PP 349F - Special Topics in Public Policy: Inequality


Different, and many times similar, social problems have been addressed by a great variety of sciences from their own idiosyncrasies. Research on birth control pharmacology is mostly conducted in non-white, non-American women; anthropologists heavily rely on ethnographic fieldwork deployed in poor nations among non-urban, indigenous communities; and social workers use focus groups and in-depth interviews to unearth patient dissatisfaction, family abuse, and guilt in self-confessed alcoholics. The present course titled “Inequality Transdisciplinary Research” is an attempt to integrate—via student-student/instructor collaborative interactions—such diversity of theories and methodologies into hands-on research projects. The course will focus on how the scientific method can be effectively implemented to answer research questions, even when theories and methods from disparate traditions collide. Accordingly, students will be asked from day one to work in groups and negotiate a research topic they will work on. Together with the instructor, research teams comprised by students from different disciplines, will propose a research question; develop a rigorous research design; and search, download, clean, and analyze data. Students will be exposed to the intense, yet rewarding pace of scientific research from a transdisciplinary approach.

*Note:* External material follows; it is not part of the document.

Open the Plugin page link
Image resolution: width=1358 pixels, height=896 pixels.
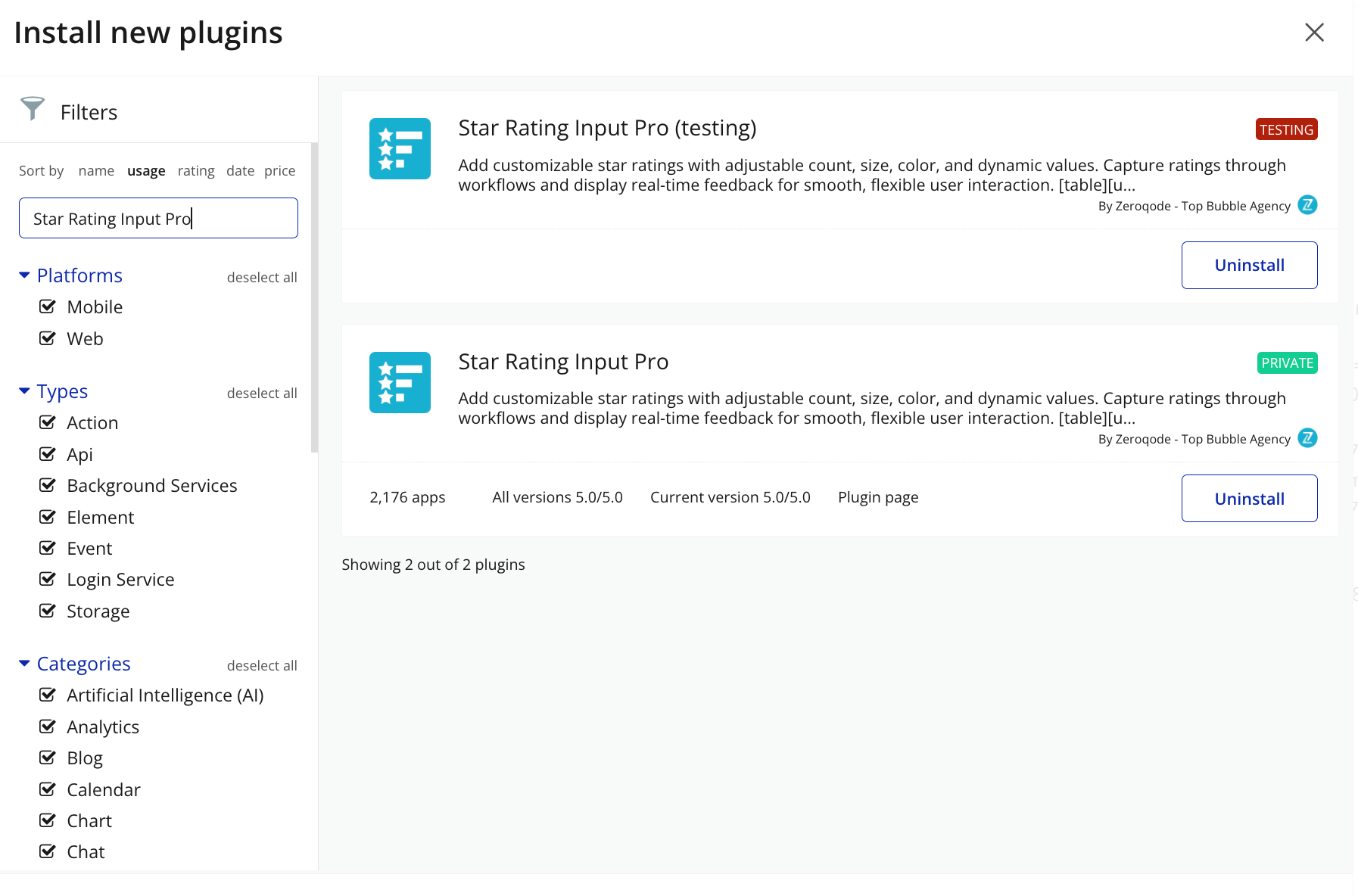pyautogui.click(x=878, y=497)
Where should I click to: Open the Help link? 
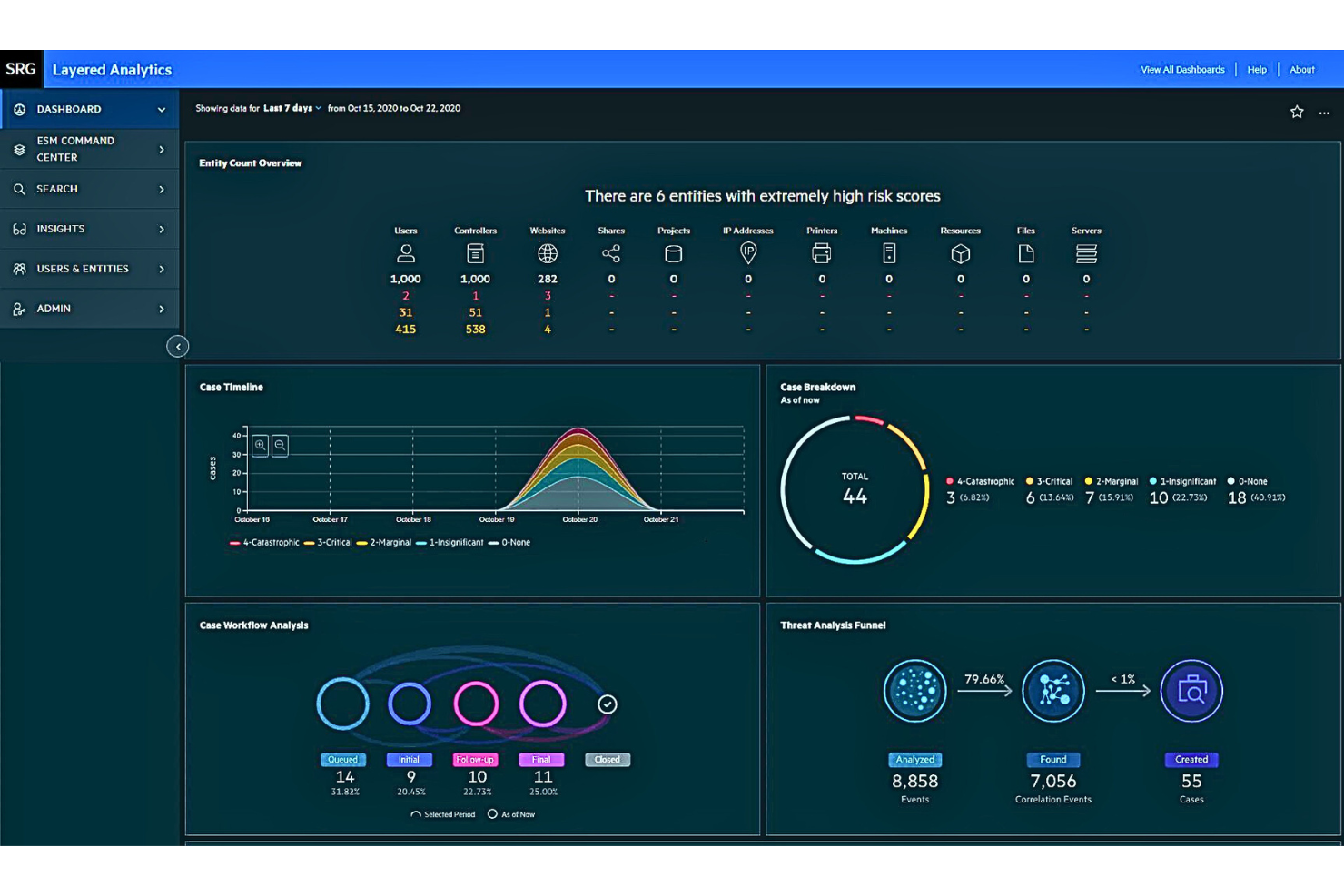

Students will write reports, present their findings and project advancements, and both receive and provide constructive feedback (including a blind peer review process). The theories used to frame the social problem under observation as well as the methods used to test the proposed hypotheses will be from different scientific backgrounds. Students will communicate and share their difficulties and their proposed solutions while being exposed to the difficulties and solutions found by other teams of research. Lectures will be purposely assembled to address the specific theoretical frameworks, methods, and analytic approaches implemented by the teams of research.